* TEXTAUSZUG
..........

NÖ: Cannabis-Debatte schärft Blick für Drogenszene

Zwei Personen stehen vor dem Landesklinikum Mauer, Abteilung für Abhängigkeitserkrankungen.
Primar Korbel von der Entzugsstation Mauer sieht Legalisierung von Cannabis skeptisch, kennt aber auch positive Aspekte. Risikodrogen bei ganz Jungen bescheren Tote und bereiten aktuell Sorgen

Cannabis zu legalisieren oder nicht, ist eine komplexe Frage. „Für diese gibt es einfache Antworten, aber diese sind meistens falsch.“

Der deutsche Gesetzesentwurf zur Teillegalisierung von Cannabis beschäftigt auch Primar Christian Korbel, den NÖ Suchtbeauftragter und ärztlichen Leiter des Landesklinikums Mauer, mit Anfragen. Ein deutliches Ja oder Nein bekommt man von dem Psychiater, der in Mauer die Abteilung für Abhängigkeitserkrankungen mit der einzigen Drogenentzugsstation in NÖ leitet, nicht zu hören. Dass schwere Drogen zuletzt auch mehr bei sehr jungen Konsumenten gefunden wurden, beschäftigt Korbel gerade ebenso stark.

Eine Frau mit Sonnenbrille raucht eine Zigarette bei Sonnenuntergang.

Normal, weil legal: In unserem Nachbarland Deutschland bricht man beim Kiffen voraussichtlich ab Ende des Jahres kein Gesetz mehr.

Die Cannabis-Thematik sieht der Experte als sehr vielschichtig. Er zieht Vergleiche mit dem gängigen Genuss- und Suchtmittel Alkohol. „Der war ja bei uns immer legal konsumierbar. Allerdings gibt es dazu eine Fülle von Gesetzen, die das genau regeln und normieren“, sagt Korbel. Vom Anbau bis über die Qualität und die Art des Produktes werde so etwa der Weinkonsum kontrolliert.

..........

* UNTERSUCHTES MATERIAL
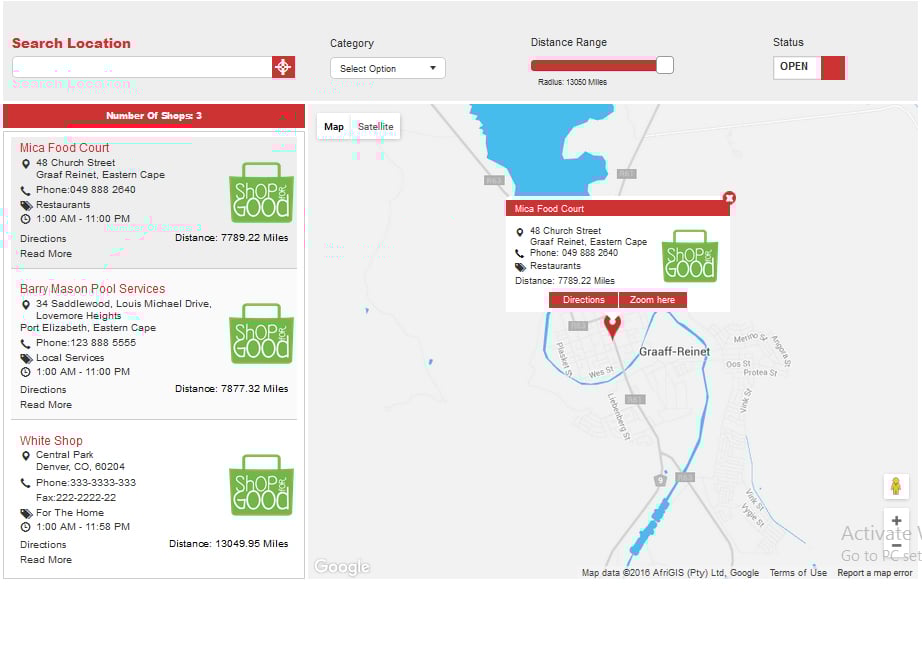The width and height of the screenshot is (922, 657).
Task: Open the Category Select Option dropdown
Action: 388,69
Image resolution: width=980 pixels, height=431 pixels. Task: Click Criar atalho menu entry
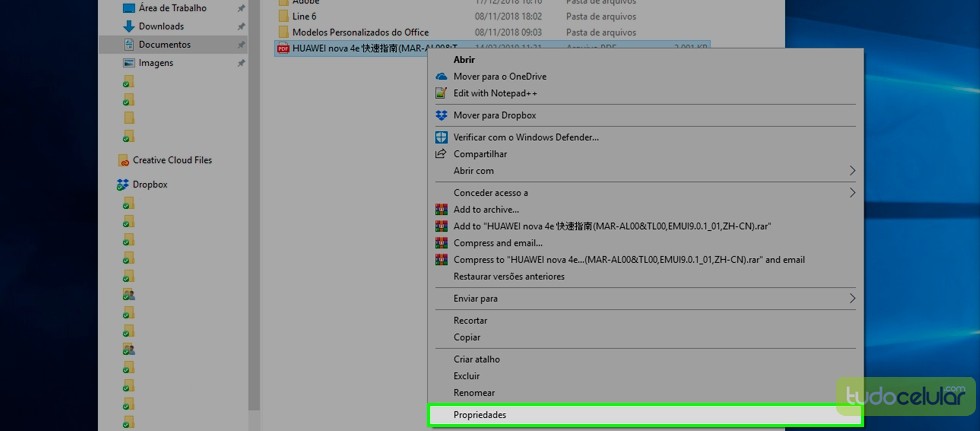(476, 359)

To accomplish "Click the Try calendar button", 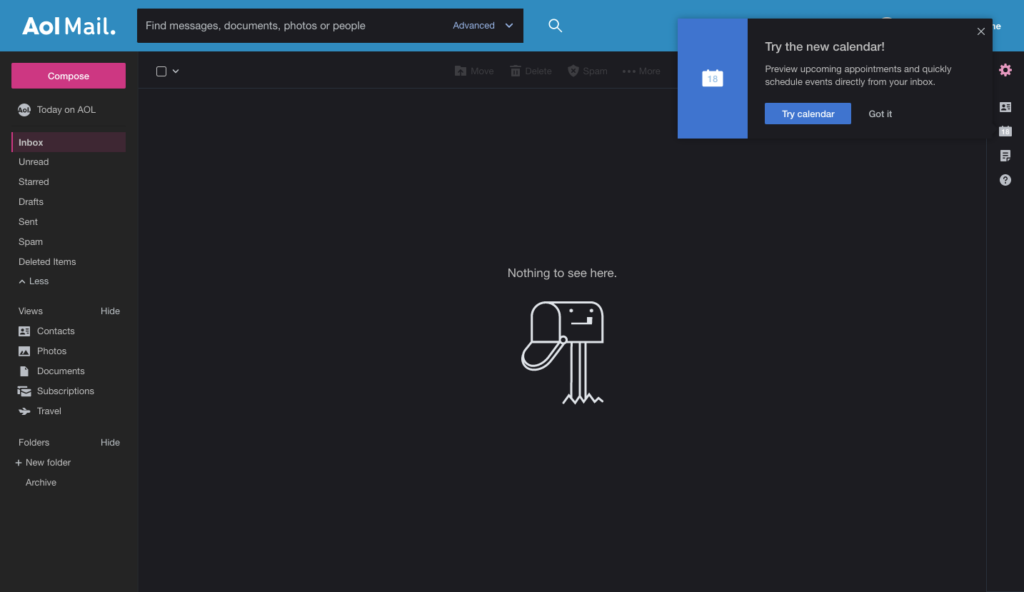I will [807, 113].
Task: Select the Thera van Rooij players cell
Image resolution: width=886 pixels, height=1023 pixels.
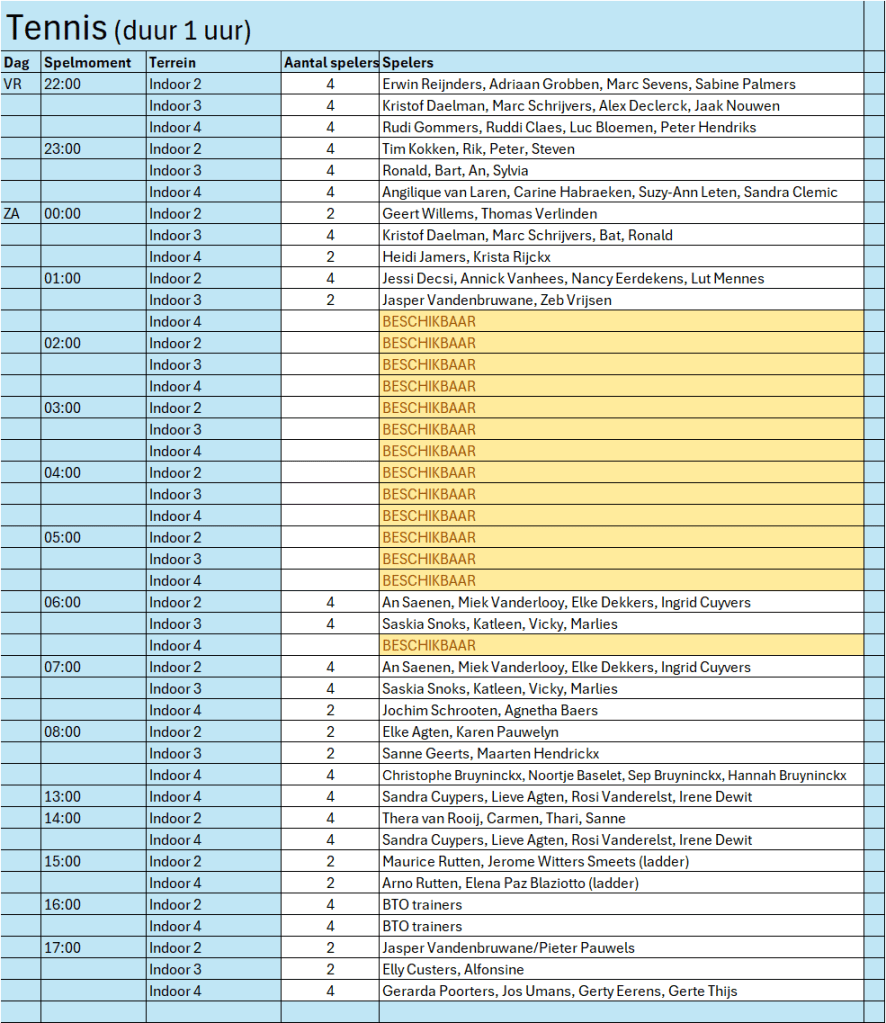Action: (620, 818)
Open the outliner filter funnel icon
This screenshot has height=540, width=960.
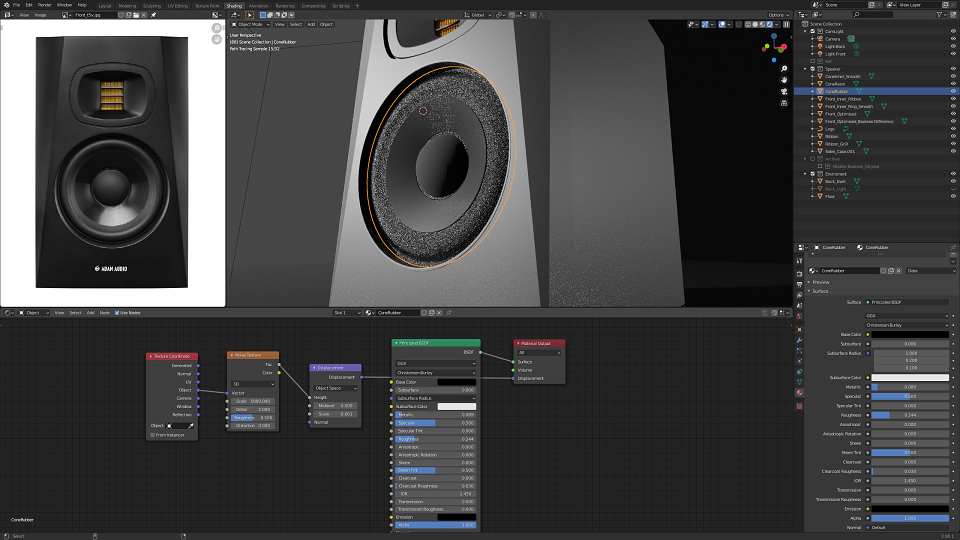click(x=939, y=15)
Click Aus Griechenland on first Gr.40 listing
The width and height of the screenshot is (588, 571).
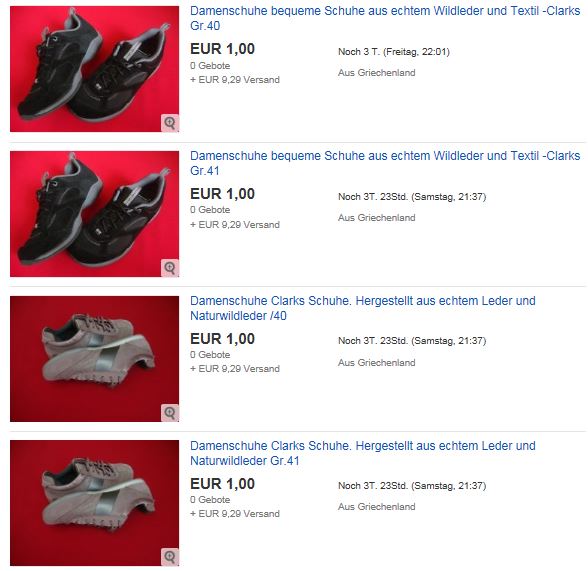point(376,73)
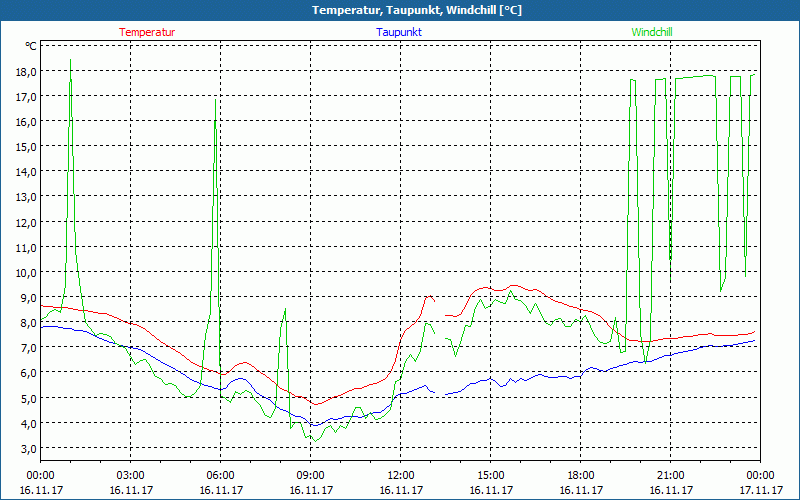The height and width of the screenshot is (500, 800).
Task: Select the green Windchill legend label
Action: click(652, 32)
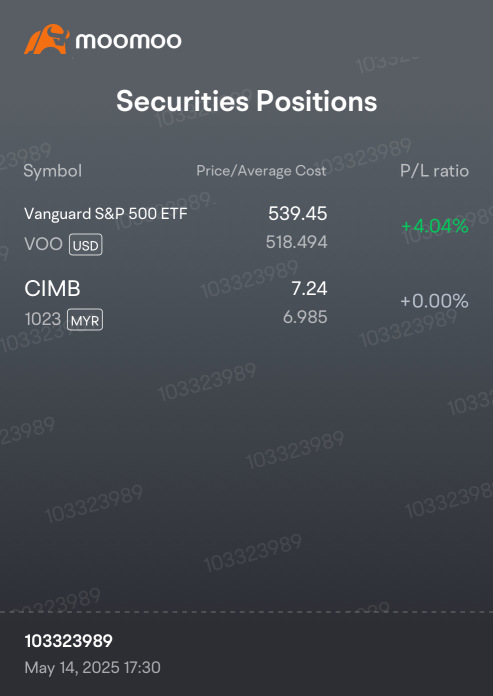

..........

* AUFGABEN
[1] Womit vergleicht Primar Korbel im Auszug zur Cannabis-Debatte die Cannabis-Thematik?
[2] Führe den Auszug zur Cannabis-Debatte nach seinem letzten Satz fort.

* ANTWORTEN NACH NUMMER
[1] Mit Alkohol, dem gängigen Genuss- und Suchtmittel.

[2]
Vorsicht

Bezogen auf die eher harmlos eingestufte illegale Droge Cannabis rät Korbel zur Vorsicht. „Wer sich für Legalisierung einsetzt, muss sich auch für umfassenden begleitende Maßnahmen, wie psychiatrischer Betreuung, verschiedenster Therapien und Präventionsregeln einsetzen“, fordert er.

Anderseits gebe es auch Argumente für eine Freigabe in einem gewissen Rahmen. So könnte der kriminelle Drogenmarkt in einem Teilbereich ausgehebelt werden, es wäre auch möglich, die Produktion und Qualität sowie die Dosierung des Stoffs zu kontrollieren. Und auch über die Konsumenten erlange man mehr Wissen, als man derzeit habe.

Kein Zugang

Vom freien Zugang zu Cannabis müssten unbedingt Kinder und Jugendliche ausgesperrt werden. Auch für Menschen mit psychischen Belastungen oder Erkrankungen habe Cannabiskonsum meist negative Auswirkungen, so Korbel.

Dass Cannabis in NÖ konsumiert wird, ist unbestritten. Korbel und seine Kollegen aus den Bundesländern gehen davon aus, dass der Konsum im europäischen Schnitt liegt. Die „Europäische Beobachtungsstelle für Drogen und Drogensucht“ nennt in ihrem Bericht für 2022, 22,2 Millionen Cannabis-Konsumenten. Das entspricht 7,7 Prozent der Bevölkerung im Alter zwischen 15 und 64 Jahren.

Auf einer schwarzen Oberfläche liegen Tabletten, Pulver und Spritzen.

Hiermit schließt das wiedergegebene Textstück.